Now it is time to link the weapon root as a child to the arms root. We have to make sure to always use the skeleton from the arms in order to attach them later on to the weapon. Each weapon needs the arms skeleton included as the main root. The weapons hierarchy starts at the weapon bone.

Exporting Skinned Geometry as a .chr file for the arm and weapon assets

Skin your geometry to the bone hierarchy and make sure that you follow the steps of the Character Authoring documentation to export the .chr file with the right directory and the registry in the animation.cba file if you are not yet familiar with the character export yet.

Exporting Weapon

The arms are skinned and exported from the root without the weapon hierachy linked.
The weapon however will have the arm hierarchy as the root since we linked the weapon root to the arm root. We only have to skin the weapon and the parts to their related helpers or bones under the weapon bone but for the export the Root will be the main node starting the hierarchy.

Animations for 1st Person Characters

The next step would be to animate the arms or the Weapon and export the animations like explained in the Animation section of the documentations. Please make sure that you have two different assets and they need their own chrparams and animation registries at the end.

For the animation names and the way how they got called from the system you have to refer to the scripts for each asset. The scar scripts for example can be found here Game\Scripts\Entities\Items\XML\Weapons\SCAR.xml.
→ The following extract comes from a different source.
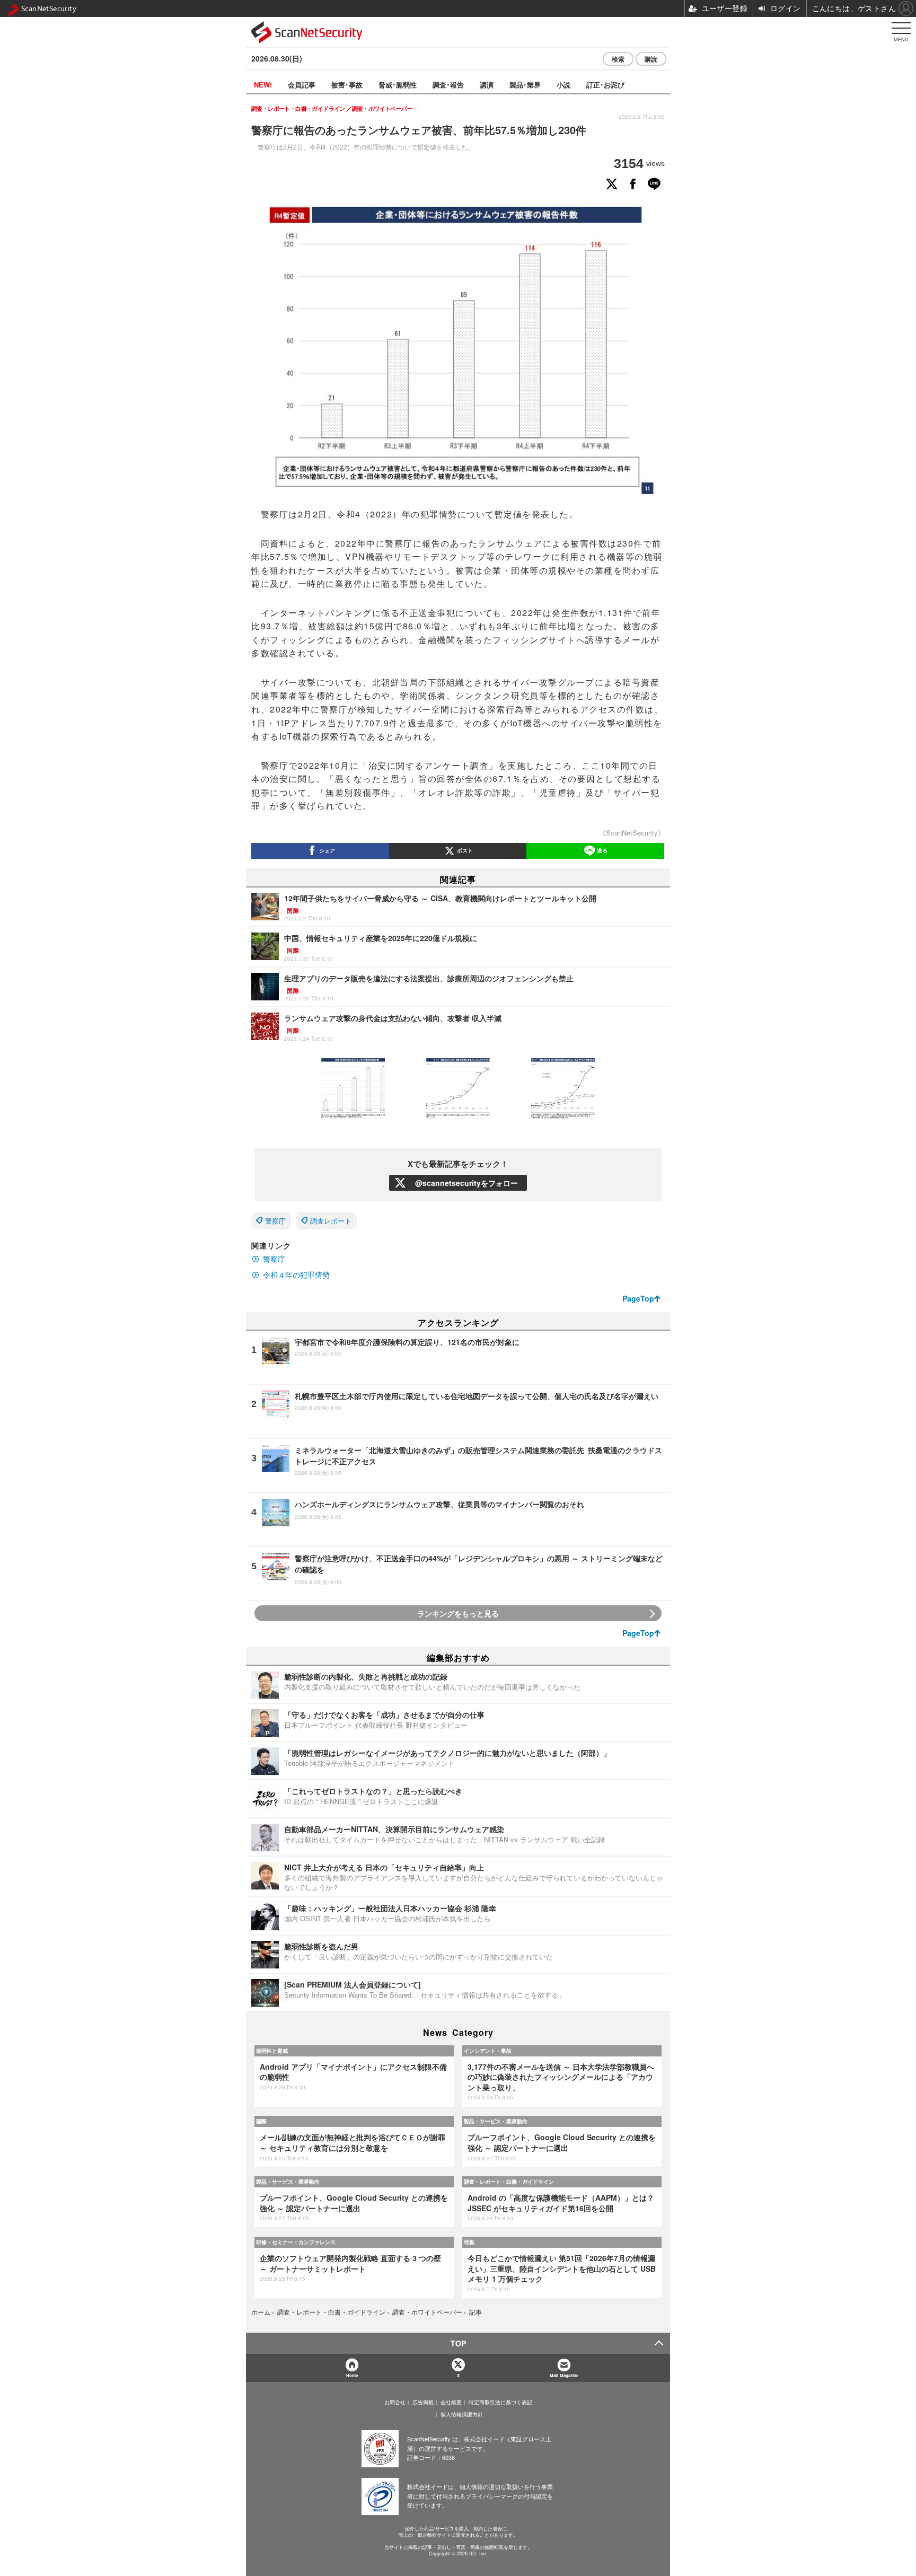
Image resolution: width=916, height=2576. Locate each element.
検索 (618, 59)
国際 (261, 2121)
Basically you have to make sure to work with the scripts and the animations hand in hand to get to the final result later on.
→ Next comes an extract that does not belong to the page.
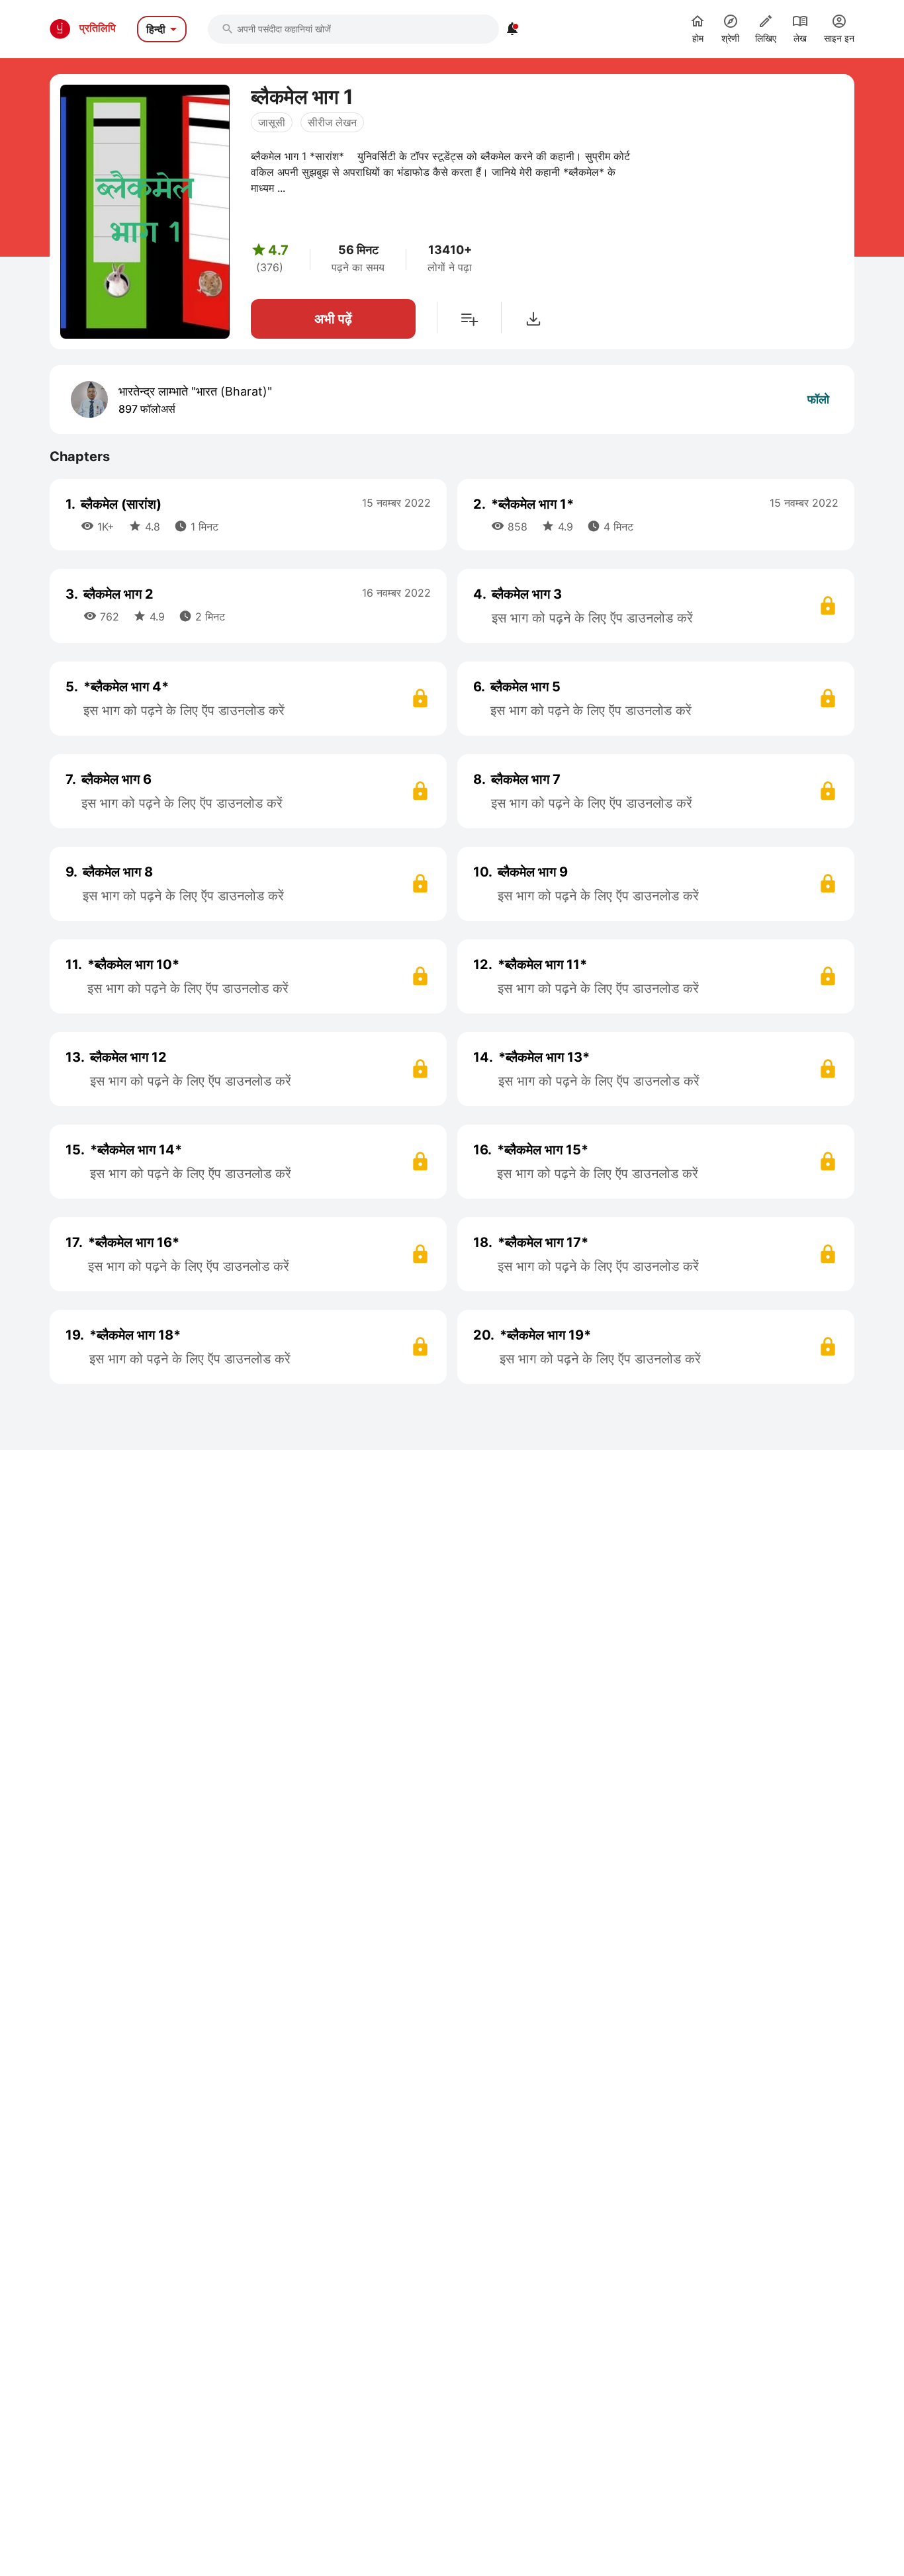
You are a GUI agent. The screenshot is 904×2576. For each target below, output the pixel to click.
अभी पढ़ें (333, 319)
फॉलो (818, 399)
Previewing your first person asset and animation in 3Ds max (also works for Maya) as an example

You can create a free camera at the world coordinate center which is looking in the direction of the positive y-axis. Enable in 3Ds max for the camera safe frames and set the vertical FOV (field of view) to the same value you use in the game, it becomes an accurate representation of what your animation will look like from the players view. The CryEngine uses vertical FOV that is really important to set it in 3Ds max or else you will not get the same view.

You can change the FOV as you like and match it in 3Ds Max later on.

r_DrawNearFoV

Sets the FoV for drawing of near objects.
Usage: r_DrawNearFoV [n]
Default is 60.

This setup also works for Maya the only important thing again is to match the FOV and to make sure to have a vertical FOV applied to the camera.